Of course, when we announced our contest, we didn’t realize that our February winner would live in Australia. So, as I write this blog, Mairi’s bar of Mindfulness Soap is making its way across the ocean. She promises a photo of her once the prize arrives and we’ll post it here.

Mairi-Neil-2-mum-and-mairi-300x237Mairi-and-Soap-1

This year I pushed myself to learn new forms of poetry and a site I love to explore is The Poetry Foundation because you can hear poets recite their poems in their own voice and there is a broad range of articles and examples of poems from all over the world.
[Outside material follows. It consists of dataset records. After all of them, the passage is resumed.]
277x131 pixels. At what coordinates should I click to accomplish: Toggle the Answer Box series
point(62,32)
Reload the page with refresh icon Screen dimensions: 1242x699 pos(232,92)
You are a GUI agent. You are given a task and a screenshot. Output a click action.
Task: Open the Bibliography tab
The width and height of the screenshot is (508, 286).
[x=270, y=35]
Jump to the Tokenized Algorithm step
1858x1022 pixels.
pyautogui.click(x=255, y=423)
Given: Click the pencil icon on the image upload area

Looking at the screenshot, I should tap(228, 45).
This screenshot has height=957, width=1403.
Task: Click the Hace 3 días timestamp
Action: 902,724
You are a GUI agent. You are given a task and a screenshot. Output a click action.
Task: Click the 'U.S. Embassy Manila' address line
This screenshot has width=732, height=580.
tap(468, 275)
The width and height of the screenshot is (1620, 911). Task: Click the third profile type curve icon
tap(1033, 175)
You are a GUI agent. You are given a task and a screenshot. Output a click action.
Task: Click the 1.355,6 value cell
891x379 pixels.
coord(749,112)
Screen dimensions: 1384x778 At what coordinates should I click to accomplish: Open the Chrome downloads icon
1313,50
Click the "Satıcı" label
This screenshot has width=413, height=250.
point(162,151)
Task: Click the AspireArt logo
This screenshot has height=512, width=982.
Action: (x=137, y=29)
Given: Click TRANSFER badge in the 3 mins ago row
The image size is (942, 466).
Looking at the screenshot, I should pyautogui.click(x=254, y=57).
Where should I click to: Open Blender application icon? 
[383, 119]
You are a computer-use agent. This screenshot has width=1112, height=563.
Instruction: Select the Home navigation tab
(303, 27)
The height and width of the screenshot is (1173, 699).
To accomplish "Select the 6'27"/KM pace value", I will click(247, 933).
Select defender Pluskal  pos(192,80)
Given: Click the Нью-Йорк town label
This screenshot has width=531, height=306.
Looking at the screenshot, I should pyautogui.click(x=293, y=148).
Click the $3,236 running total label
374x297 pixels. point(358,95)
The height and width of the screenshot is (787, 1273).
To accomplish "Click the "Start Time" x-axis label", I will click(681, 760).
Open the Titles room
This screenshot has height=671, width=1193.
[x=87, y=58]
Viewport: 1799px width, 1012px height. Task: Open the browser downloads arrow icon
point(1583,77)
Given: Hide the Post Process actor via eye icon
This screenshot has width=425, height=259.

This year too, I encouraged my classes to write pantoums – poems especially suited for memoir:

The pantoum originated in Malaysia in the fifteenth-century as a short folk poem, typically made up of two rhyming couplets that were recited or sung. However, as the pantoum spread, and Western writers altered and adapted the form, the importance of rhyming and brevity diminished. The modern pantoum is a poem of any length, composed of four-line stanzas in which the second and fourth lines of each stanza serve as the first and third lines of the next stanza. The last line of a pantoum is often the same as the first… One exciting aspect of the pantoum is its subtle shifts in meaning that can occur as repeated phrases are revised with different punctuation and thereby given a new context.

Mum’s Wisdom

Least said soonest mended
A mantra for good relationships
Wisdom from Mum I respect
Especially when ill-feeling grips

A mantra for good relationships
Helps the journey that is life
Especially when ill-feeling grips
And friendship turns to strife

We all face hard choices in life
Dignity retained when mending rifts
No one wants unsettling strife
Or the fear allegiances may shift

Maintaining dignity, mending rifts
Valuing all the views rendered
Shattering of relationships swift
So least said soonest mended.

Valuing each view rendered
Mum’s mantra for good relations
Wisdom I always respected
And a lesson for warring nations!

Mairi Neil 2014.

Springtime Sorrow

I remember that spring of sorrow
When sadness shadowed every hour
I dreaded facing the morrow
Stopping time not within my power

When sadness shadowed every hour
Minutes smouldering like a claro
Stopping time not within my power
I prayed for courage to borrow

Minutes smouldering like a claro
Facing your death made me cower
I prayed for courage to borrow –
The bitterness of loss oh, so sour

Facing your death made me cower
Dread facing every future morrow
The bitterness of loss still tastes sour
When I remember that spring of sorrow.

Mairi Neil 2014

Mirror to the Past

I could be looking in a mirror
When my daughter smiles at me
Her hair is dark, eyes hazel too
A younger me, I see.

When my daughter smiles at me
Tilts her head and laughs aloud
A younger me I see
No shadow of ageing’s cloud

She tilts her head and laughs aloud
With a chuckle so infectious
No shadow of ageing’s cloud
Her expression purely joyous.

Mary Jane’s chuckle is infectious
Dark hair shines; hazel eyes sparkle
Youthful expression purely joyous
I wish I was looking in a mirror!

Mairi Neil 2014

Seeking Serenity

A stroll by the sea at the close of day
When life’s busyness needs to go
I watch the sun sink and always say
Sunsets give the world its glow

When life’s busyness needs to go
Worries crumble and be blown away
Fears tossed with one easy throw
At waves lapping or roaring at play

Worries must crumble and blow away
Their power not allowed to grow
Waves lapping and roaring at play
Nature’s balm a constant flow

Troubles not allowed to grow
As I watch the sun sink, and say
Nature’s balm is a constant flow
With a seaside stroll at the end of day.